Après ce premier travail, la décoration de l’édifice subit un arrêt plus ou moins long, sans doute à cause des débats constans, au sujet de l’art, entre les différens partis de la religion franciscaine. Lorsqu’elle fut reprise, ce fut d’abord, semble-t-il, dans l’église supérieure, laquelle, d’après M. Venturi, « était restée nue et froide » jusqu’au généralat de Fra Girolamo Mascio, d’Ascoli (1274-1279), un zelantissimo. Celui-ci, bientôt Pape, sous le nom de Nicolas IV, poursuivit, avec une activité passionnée, l’achèvement décoratif de la Basilique. Par ses soins, et dès sa promotion peut-être comme chef de l’ordre, une escouade d’artistes, venue de Rome, dressa ses échafaudages, sous la voûte et dans le transept de la claire église d’en haut. Les mosaïstes et peintres de Rome avaient été, au XIIe siècle, les premiers et vrais précurseurs de la Renaissance par leurs beaux travaux de restauration et décoration, sous les grands papes lettrés et militans (Basilique Saint-Clément, Sainte-Marie du Transtévère, etc.). Ils tenaient encore, à ce moment, le premier rang en Italie. Bien que des artistes byzantins fussent encore parfois appelés dans la Ville éternelle, et que leurs ouvrages, austères et grandioses, y fussent admirés et imités, néanmoins un art indigène, plus inégal dans sa technique, mais plus libre dans ses tendances, et surtout plus conforme aux traditions locales, pagano-chrétiennes, toujours vivantes dans les ruines de l’antiquité, s’y était utilement formé. Les Cosmati, notamment, jouèrent un rôle important dans cette évolution.
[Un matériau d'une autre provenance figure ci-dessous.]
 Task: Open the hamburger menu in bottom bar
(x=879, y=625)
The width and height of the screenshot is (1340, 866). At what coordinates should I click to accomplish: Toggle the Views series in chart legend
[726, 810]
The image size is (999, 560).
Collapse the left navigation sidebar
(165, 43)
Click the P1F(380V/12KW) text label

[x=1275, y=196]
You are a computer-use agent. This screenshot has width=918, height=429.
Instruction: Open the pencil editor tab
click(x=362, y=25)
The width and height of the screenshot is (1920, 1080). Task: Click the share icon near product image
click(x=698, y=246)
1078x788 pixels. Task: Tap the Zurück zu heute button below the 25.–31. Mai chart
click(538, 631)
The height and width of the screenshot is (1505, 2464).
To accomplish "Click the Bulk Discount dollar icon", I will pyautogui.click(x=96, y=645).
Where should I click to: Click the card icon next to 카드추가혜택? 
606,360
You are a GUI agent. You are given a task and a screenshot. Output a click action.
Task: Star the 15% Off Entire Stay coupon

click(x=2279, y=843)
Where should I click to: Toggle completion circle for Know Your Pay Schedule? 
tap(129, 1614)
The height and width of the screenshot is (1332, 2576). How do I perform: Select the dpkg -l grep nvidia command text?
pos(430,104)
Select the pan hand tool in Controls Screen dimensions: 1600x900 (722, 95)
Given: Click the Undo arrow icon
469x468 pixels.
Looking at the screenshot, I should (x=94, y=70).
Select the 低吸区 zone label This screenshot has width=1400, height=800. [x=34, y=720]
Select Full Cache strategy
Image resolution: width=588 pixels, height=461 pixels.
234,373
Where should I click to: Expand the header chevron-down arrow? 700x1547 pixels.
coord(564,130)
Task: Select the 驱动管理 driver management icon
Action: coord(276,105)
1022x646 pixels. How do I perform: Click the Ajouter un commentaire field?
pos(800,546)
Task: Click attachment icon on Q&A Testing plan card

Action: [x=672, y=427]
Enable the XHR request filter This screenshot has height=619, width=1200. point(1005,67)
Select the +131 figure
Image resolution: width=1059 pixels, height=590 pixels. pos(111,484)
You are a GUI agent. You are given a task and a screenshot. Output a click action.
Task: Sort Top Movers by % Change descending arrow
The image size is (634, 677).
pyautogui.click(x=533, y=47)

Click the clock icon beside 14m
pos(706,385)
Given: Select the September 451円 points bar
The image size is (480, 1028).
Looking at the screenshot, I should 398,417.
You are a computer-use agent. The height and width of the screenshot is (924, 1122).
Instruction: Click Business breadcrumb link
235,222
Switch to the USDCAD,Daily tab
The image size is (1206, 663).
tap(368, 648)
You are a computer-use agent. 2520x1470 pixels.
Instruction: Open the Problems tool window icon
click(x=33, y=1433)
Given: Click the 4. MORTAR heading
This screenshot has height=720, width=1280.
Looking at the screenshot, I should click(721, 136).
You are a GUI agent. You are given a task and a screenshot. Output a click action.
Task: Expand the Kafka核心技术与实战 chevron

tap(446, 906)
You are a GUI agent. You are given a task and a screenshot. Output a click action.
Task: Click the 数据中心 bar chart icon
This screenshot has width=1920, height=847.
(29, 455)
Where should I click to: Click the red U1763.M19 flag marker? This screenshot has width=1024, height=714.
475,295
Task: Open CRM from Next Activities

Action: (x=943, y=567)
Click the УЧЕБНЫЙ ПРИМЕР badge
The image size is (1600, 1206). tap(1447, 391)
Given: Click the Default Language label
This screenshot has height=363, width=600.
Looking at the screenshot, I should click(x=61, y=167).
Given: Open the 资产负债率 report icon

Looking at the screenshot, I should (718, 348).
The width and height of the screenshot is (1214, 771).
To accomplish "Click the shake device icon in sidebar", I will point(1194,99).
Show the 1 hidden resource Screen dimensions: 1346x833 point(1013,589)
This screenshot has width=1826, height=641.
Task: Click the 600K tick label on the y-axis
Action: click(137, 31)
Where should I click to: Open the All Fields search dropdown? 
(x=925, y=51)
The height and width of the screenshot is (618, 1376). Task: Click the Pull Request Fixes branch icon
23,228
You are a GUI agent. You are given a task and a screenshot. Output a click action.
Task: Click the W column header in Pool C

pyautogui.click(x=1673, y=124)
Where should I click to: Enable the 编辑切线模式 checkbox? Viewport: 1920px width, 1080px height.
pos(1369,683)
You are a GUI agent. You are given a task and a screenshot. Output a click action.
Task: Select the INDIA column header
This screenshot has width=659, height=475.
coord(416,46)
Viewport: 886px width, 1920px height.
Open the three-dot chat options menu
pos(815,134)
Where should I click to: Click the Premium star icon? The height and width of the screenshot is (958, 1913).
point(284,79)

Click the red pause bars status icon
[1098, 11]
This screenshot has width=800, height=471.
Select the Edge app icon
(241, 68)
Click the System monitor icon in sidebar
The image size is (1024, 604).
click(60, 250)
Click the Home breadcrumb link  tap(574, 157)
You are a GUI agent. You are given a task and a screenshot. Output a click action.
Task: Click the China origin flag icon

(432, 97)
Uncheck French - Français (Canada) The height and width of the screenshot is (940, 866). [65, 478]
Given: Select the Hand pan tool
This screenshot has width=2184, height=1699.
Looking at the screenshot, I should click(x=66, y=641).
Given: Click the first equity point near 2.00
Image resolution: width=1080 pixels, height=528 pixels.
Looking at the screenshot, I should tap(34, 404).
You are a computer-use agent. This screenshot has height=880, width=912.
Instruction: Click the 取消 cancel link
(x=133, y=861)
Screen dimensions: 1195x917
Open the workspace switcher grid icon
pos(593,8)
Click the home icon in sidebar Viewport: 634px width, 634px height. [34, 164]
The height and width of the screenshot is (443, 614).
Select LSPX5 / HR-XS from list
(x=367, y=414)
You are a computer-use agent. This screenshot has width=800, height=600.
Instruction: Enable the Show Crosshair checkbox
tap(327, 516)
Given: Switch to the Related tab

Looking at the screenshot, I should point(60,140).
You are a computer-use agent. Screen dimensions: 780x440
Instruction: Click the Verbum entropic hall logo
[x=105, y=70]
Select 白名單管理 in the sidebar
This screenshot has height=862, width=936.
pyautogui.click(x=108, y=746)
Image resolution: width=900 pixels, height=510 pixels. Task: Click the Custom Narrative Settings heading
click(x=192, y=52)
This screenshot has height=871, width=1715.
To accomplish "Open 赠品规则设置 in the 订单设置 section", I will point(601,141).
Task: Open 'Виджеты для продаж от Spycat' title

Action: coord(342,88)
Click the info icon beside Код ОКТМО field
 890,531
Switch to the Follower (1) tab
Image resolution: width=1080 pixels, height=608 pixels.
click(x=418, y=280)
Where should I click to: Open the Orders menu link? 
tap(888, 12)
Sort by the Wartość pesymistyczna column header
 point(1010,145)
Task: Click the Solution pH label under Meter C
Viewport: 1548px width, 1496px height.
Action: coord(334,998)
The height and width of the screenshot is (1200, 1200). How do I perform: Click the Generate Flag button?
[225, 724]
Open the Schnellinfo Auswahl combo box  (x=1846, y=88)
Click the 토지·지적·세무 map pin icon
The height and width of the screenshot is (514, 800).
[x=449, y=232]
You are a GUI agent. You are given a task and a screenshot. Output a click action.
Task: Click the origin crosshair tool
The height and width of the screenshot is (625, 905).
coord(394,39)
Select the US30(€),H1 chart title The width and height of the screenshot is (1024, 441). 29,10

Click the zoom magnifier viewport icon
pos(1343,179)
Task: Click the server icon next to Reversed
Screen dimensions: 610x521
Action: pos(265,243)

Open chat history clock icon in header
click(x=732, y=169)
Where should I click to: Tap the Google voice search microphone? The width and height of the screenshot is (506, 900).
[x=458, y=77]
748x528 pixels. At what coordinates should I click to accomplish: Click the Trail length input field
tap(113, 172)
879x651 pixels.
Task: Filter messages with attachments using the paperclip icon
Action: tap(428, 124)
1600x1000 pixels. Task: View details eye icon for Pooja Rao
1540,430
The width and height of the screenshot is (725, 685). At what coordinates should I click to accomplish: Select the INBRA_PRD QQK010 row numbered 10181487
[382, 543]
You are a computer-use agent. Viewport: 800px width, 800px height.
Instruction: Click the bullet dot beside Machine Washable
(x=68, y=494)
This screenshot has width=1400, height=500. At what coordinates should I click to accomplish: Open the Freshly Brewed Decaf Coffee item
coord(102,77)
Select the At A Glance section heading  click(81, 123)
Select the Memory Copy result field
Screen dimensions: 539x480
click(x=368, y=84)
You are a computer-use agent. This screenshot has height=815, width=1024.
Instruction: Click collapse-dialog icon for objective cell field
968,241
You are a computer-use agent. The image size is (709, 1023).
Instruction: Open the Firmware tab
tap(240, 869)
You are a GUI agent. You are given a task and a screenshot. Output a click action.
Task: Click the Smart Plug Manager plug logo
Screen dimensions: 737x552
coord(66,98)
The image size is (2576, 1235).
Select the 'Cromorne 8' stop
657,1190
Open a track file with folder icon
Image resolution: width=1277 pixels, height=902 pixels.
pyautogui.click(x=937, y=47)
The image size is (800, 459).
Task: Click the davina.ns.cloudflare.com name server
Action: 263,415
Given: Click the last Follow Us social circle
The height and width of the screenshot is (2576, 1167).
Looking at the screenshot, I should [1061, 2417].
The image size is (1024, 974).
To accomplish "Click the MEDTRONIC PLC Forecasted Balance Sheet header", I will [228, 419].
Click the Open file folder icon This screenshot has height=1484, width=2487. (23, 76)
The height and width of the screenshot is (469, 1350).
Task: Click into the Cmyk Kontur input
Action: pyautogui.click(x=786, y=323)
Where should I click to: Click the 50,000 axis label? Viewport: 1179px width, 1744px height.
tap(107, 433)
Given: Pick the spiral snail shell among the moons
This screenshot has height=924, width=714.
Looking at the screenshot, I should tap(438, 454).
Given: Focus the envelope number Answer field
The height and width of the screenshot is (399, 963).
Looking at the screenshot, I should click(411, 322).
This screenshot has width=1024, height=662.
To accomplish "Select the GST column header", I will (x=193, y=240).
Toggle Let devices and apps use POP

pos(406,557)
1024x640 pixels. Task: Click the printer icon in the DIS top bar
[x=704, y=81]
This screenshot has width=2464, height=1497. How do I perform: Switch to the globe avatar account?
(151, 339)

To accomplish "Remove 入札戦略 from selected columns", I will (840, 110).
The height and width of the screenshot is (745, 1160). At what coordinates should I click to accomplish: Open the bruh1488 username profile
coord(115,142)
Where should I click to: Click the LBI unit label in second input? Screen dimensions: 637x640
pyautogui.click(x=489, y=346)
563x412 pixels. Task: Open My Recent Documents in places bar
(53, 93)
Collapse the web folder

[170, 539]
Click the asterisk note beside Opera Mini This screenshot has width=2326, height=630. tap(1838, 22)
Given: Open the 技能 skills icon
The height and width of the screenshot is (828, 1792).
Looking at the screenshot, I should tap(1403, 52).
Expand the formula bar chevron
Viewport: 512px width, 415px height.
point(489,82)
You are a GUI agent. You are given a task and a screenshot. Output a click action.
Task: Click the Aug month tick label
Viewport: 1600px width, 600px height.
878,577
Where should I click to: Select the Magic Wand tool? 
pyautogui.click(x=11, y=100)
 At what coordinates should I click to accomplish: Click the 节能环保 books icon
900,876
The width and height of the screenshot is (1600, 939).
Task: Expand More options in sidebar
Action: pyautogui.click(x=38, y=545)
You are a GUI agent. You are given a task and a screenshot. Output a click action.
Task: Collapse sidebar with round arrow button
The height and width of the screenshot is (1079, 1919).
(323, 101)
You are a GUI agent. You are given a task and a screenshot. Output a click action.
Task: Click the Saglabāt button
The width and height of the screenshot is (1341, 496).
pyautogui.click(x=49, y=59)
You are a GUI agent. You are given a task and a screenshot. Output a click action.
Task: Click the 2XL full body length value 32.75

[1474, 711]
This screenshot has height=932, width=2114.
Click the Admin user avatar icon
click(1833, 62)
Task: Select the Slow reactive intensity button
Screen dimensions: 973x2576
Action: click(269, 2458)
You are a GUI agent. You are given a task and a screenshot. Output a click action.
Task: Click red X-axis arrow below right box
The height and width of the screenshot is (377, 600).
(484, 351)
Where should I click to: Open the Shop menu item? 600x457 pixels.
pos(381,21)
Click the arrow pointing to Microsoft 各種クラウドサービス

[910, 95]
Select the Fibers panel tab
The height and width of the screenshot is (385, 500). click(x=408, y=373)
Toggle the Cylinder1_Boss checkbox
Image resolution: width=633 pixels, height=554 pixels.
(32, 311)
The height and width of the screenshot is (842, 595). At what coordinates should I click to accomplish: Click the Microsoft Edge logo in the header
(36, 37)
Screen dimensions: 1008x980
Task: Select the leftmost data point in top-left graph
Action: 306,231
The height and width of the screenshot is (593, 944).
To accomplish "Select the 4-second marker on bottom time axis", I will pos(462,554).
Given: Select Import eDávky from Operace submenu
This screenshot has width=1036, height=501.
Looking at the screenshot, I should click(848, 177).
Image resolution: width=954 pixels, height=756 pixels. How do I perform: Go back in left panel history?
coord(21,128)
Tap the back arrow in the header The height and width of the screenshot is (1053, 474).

C’est par l’activité infatigable de cette nombreuse famille que, durant plus d’un siècle, se multiplièrent, dans les églises de Rome et des régions voisines, ces monumens exemplaires, cloîtres, tombeaux, ambons, tabernacles, pavemens, candélabres, etc., où la sculpture, la mosaïque, la peinture s’associent, constamment, avec une variété de combinaisons décoratives dont le charme et l’élégance nous ravissent encore. C’est dans leurs ateliers que se forma le plus grand artiste romain de cette époque, Pietro Cavallini, longtemps regardé comme l’élève de Giotto, d’après les suppositions de Vasari, alors qu’il fut son aîné, son précurseur et probablement son maître. C’est encore sous leurs influences que se développèrent, soit en même temps que Cavallini, soit sous sa direction, les autres peintres qui l’accompagnèrent à Assise, romains ou florentins, Fra Jaeopo Torriti, Filippo Rusuti, Gaddo Gaddi, Giovanni Cimabue, etc.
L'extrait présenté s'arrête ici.